== Stored rows ==

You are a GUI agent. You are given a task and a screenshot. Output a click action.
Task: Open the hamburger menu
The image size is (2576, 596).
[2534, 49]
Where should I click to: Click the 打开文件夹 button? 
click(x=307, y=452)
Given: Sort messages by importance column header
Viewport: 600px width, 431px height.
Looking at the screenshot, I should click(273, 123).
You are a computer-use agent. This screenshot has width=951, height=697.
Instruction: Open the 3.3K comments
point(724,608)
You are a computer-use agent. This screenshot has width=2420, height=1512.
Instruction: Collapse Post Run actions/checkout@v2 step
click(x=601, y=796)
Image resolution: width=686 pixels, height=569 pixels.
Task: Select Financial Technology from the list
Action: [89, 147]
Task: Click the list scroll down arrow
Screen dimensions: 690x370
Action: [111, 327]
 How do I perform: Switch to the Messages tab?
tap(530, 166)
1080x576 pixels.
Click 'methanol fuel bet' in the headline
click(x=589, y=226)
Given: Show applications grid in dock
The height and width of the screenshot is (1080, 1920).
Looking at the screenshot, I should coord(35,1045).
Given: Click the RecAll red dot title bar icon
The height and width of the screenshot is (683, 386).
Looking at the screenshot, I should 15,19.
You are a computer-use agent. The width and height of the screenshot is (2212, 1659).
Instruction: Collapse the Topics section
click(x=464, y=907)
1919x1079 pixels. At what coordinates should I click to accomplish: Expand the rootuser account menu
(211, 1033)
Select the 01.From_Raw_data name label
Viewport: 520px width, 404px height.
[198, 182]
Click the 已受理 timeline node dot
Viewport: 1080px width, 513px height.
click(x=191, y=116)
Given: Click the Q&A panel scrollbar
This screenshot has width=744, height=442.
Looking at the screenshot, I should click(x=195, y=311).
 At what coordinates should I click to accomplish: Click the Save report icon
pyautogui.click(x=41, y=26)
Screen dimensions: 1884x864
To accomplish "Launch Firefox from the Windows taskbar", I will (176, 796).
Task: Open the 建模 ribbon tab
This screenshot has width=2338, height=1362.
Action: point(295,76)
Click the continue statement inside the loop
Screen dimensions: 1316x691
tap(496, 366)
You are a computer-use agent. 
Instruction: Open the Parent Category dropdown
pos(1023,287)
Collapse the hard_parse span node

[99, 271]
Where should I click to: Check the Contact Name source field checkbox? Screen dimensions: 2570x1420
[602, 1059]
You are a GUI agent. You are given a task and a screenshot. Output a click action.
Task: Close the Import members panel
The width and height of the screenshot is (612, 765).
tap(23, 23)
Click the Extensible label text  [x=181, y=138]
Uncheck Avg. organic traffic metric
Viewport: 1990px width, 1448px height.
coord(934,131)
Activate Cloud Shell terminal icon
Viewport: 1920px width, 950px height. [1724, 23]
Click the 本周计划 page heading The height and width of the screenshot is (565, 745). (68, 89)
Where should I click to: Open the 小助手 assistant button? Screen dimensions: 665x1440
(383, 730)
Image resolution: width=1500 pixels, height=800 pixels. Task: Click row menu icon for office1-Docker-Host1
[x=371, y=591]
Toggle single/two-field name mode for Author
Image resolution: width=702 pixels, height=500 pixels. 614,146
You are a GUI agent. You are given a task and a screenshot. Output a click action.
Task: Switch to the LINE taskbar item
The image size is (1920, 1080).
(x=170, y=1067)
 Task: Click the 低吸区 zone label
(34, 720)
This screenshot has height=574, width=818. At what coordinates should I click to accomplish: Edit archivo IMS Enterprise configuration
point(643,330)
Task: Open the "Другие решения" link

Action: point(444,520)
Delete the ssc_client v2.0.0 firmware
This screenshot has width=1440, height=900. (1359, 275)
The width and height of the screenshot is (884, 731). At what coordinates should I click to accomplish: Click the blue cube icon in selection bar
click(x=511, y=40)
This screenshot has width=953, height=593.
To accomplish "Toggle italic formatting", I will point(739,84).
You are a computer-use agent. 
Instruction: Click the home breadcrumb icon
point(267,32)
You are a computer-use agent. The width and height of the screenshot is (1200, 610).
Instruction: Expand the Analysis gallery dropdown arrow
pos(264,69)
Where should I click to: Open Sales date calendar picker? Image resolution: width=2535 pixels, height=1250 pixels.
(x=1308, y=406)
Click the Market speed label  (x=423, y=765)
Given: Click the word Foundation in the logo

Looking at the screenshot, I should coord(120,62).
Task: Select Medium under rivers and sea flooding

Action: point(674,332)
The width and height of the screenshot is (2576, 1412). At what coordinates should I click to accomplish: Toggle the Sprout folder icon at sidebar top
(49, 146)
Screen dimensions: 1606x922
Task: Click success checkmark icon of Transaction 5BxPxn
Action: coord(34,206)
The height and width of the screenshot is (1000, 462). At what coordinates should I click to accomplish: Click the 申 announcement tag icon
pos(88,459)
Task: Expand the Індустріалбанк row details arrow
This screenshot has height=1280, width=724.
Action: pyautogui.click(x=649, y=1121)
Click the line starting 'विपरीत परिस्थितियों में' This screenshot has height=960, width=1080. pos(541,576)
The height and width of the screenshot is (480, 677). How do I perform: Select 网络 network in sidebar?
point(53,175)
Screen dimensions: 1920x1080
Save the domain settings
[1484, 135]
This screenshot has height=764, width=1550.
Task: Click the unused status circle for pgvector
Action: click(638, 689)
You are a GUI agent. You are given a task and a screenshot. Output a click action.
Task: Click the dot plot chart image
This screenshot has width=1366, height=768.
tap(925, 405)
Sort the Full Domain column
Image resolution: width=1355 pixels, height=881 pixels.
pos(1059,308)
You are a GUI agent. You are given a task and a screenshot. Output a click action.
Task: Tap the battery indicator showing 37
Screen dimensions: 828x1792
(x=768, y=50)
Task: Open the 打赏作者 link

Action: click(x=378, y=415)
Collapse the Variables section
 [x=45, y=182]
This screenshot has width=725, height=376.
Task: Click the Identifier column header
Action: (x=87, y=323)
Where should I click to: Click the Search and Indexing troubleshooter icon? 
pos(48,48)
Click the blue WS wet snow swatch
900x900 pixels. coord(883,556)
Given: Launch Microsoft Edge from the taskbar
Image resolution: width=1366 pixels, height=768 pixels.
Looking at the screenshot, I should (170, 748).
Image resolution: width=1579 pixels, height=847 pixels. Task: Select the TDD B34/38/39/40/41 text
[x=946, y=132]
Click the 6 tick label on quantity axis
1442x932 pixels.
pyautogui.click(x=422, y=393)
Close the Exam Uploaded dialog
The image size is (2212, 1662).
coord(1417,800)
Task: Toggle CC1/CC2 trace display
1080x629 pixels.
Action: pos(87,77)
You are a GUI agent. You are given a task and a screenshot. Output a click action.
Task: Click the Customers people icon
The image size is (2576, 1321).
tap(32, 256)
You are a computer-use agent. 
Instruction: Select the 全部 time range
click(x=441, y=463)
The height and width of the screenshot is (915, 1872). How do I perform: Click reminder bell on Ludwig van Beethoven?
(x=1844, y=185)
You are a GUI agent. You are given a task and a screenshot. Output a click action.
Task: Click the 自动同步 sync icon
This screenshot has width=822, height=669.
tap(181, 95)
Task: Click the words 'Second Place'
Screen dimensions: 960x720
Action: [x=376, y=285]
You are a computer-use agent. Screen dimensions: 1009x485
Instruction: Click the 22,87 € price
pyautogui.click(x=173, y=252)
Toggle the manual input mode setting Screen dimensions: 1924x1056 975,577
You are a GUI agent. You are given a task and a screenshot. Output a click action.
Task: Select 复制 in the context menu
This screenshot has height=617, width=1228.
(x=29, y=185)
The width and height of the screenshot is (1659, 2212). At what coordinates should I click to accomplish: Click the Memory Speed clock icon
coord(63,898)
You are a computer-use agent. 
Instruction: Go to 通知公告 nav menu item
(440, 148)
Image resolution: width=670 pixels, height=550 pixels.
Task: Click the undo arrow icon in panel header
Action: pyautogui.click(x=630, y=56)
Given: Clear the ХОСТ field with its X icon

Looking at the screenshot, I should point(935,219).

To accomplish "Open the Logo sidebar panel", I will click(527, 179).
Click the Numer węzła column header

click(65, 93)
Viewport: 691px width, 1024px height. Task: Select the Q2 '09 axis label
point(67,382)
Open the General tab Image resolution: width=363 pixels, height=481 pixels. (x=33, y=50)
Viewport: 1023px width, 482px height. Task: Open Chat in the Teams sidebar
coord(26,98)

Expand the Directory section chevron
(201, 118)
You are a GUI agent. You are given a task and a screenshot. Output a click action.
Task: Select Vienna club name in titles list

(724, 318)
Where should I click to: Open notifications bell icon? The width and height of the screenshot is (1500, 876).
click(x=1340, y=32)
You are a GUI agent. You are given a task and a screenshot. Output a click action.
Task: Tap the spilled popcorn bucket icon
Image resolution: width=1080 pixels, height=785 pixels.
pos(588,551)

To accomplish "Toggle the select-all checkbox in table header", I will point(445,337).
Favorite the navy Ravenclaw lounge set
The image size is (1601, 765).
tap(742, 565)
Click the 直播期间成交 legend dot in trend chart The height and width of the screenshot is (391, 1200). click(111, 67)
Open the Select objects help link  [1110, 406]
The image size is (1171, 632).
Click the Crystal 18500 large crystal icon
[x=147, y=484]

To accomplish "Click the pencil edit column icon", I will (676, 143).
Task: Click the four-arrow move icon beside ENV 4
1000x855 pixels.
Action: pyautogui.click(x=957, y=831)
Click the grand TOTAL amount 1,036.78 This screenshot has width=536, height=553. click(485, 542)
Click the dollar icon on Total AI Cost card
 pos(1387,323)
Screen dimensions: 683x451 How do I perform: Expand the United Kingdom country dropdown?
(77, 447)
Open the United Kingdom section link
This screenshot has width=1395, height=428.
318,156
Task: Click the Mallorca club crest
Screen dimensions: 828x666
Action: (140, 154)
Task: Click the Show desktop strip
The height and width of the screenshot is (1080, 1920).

===

Exercise requirements — Rewrite the records starting at the line that contains "Toggle the manual" and ending at the line that contains "tap(742, 565)", swapping "navy" for "crimson" and leaving everything else unchanged.

Complete answer —
Toggle the manual input mode setting Screen dimensions: 1924x1056 975,577
You are a GUI agent. You are given a task and a screenshot. Output a click action.
Task: Select 复制 in the context menu
This screenshot has height=617, width=1228.
(x=29, y=185)
The width and height of the screenshot is (1659, 2212). At what coordinates should I click to accomplish: Click the Memory Speed clock icon
coord(63,898)
You are a computer-use agent. 
Instruction: Go to 通知公告 nav menu item
(440, 148)
Image resolution: width=670 pixels, height=550 pixels.
Task: Click the undo arrow icon in panel header
Action: pyautogui.click(x=630, y=56)
Given: Clear the ХОСТ field with its X icon

Looking at the screenshot, I should point(935,219).

To accomplish "Open the Logo sidebar panel", I will click(527, 179).
Click the Numer węzła column header

click(65, 93)
Viewport: 691px width, 1024px height. Task: Select the Q2 '09 axis label
point(67,382)
Open the General tab Image resolution: width=363 pixels, height=481 pixels. (x=33, y=50)
Viewport: 1023px width, 482px height. Task: Open Chat in the Teams sidebar
coord(26,98)

Expand the Directory section chevron
(201, 118)
You are a GUI agent. You are given a task and a screenshot. Output a click action.
Task: Select Vienna club name in titles list

(724, 318)
Where should I click to: Open notifications bell icon? The width and height of the screenshot is (1500, 876).
click(x=1340, y=32)
You are a GUI agent. You are given a task and a screenshot. Output a click action.
Task: Tap the spilled popcorn bucket icon
Image resolution: width=1080 pixels, height=785 pixels.
pos(588,551)

To accomplish "Toggle the select-all checkbox in table header", I will point(445,337).
Favorite the crimson Ravenclaw lounge set
The image size is (1601, 765).
tap(742, 565)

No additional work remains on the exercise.